Saturday 15 January 2011

Resolutions...

After careful consideration I have put together a long list of resolutions for 2011 to help me to go above and beyond, if it’s humanly possible, my already stellar levels of greatness.
In previous years I would have made a list, stick to those vows religiously for two days then crack under the pressure, eventually binging on all those things I promised the good Lord I would forsake – like chocolate, beer and bad language – thus setting the tone for the rest of the year.
So this year I am forgetting the lies and empty promises of self reform that I usually make and instead going for resolutions that I can actually keep.

I will take up a hobby, perhaps drinking whiskey?

I will never allow another piece of chocolate to pass my lips. I will instead have the NHS insert a drip directly into my bloodstream.

I will no longer waste my time relieving the past; instead I will spend it worrying fiercely and at great length about the future.

This year I vow to NOT join a gym, NOT pay a year’s membership fees and NOT attend a mere two and a half times. That method of weight loss hasn’t worked for me in the past, it’s not going to start working now.

I shall start being superstitious and become more neurotic about my children, my career and my life in general.

I will procrastinate more. Starting tomorrow.

I will attempt to give more strangers more advice on various topics on which I am an expert – eating chocolate, vacuuming, having loads of kids, crashing cars – in a smug and condescending way. I shall also try to be open to others' ideas on a variety of things, misguided and completely deranged though they may be.

I will stop worrying about getting fat and eat 50 per cent more cake. In fact I vow to gain approximately 12lbs.

I shall make a concrete effort to improve my concentration. Perhaps taking a advanced concentration course or.. oh.. maybe a flower arranging one? And I’ll make a big effort to keep my mind focused on one thing….oh look a bar of chocolate.. at any one time.
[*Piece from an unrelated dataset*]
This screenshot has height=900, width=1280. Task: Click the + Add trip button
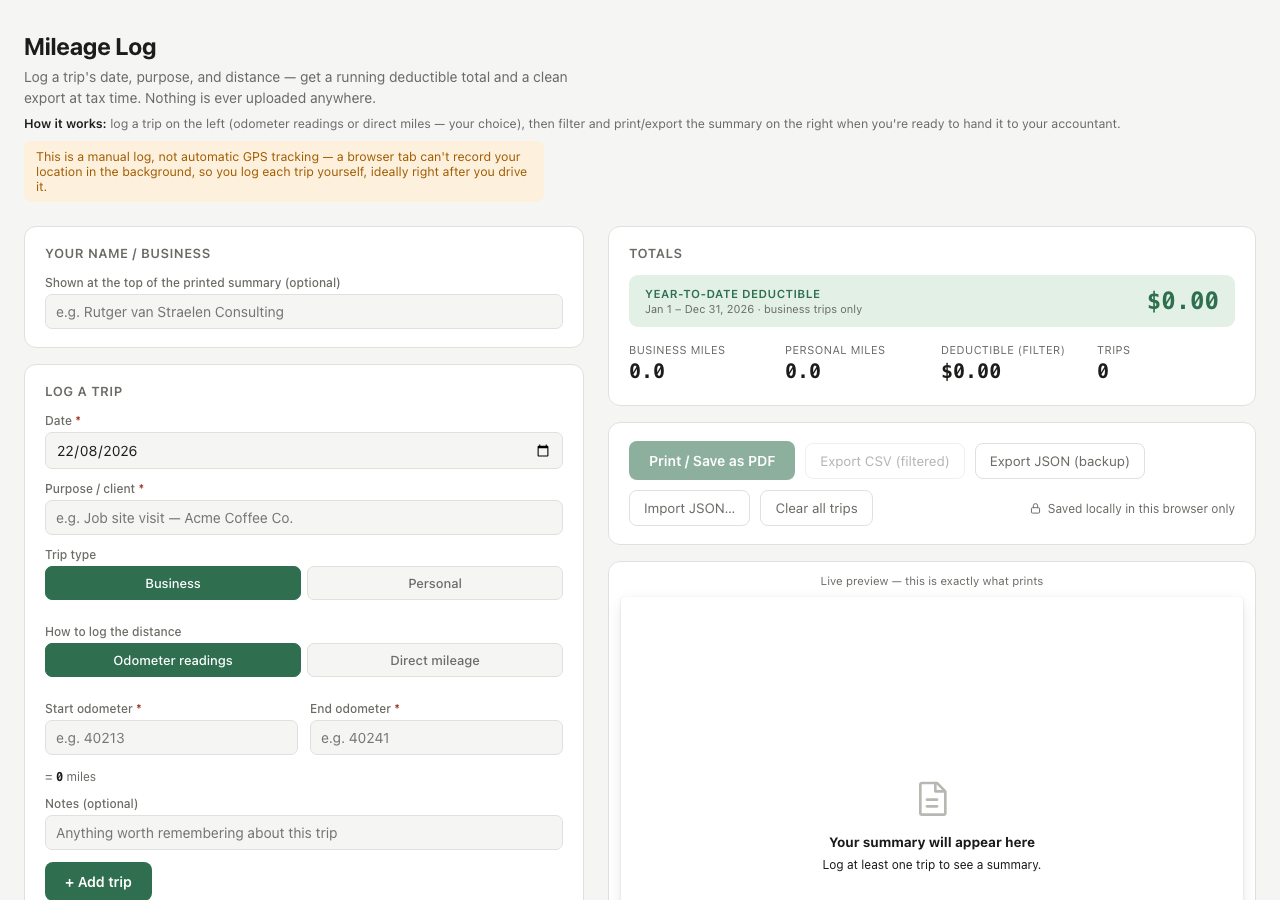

I will attempt to be at least 40 per cent more patient and tolerant of other people’s really bratty, annoying children. I shall not visualise shooting general household waste like compact dust bullets from an industrial strength vacuum at 30mph at small individuals who pick on my offspring.

I vow to spread out priorities way beyond my ability to keep track of them.

I vow to stop being so serious and pedantic about stuff, starting at precisely 8.03am on the morning of January 4th 2011.

I shall concentrate this year on perfecting my mental powers of persuasion and also the Vulcan death grip to get my way on everything from loan application approvals to getting someone else to carry out my housekeeping duties.

I shall aim for 15 hours of sleep per night, every night regardless of family or work responsibilities. And I’m going to be consistent about that.

And finally I vow to live well, love much and laugh often this year.
Now those are resolutions I can stand by.
Wishing each and every one of you a peaceful and prosperous 2011. Here’s hoping all your dreams come true.
Love and warmest wishes from the O’Neill clan.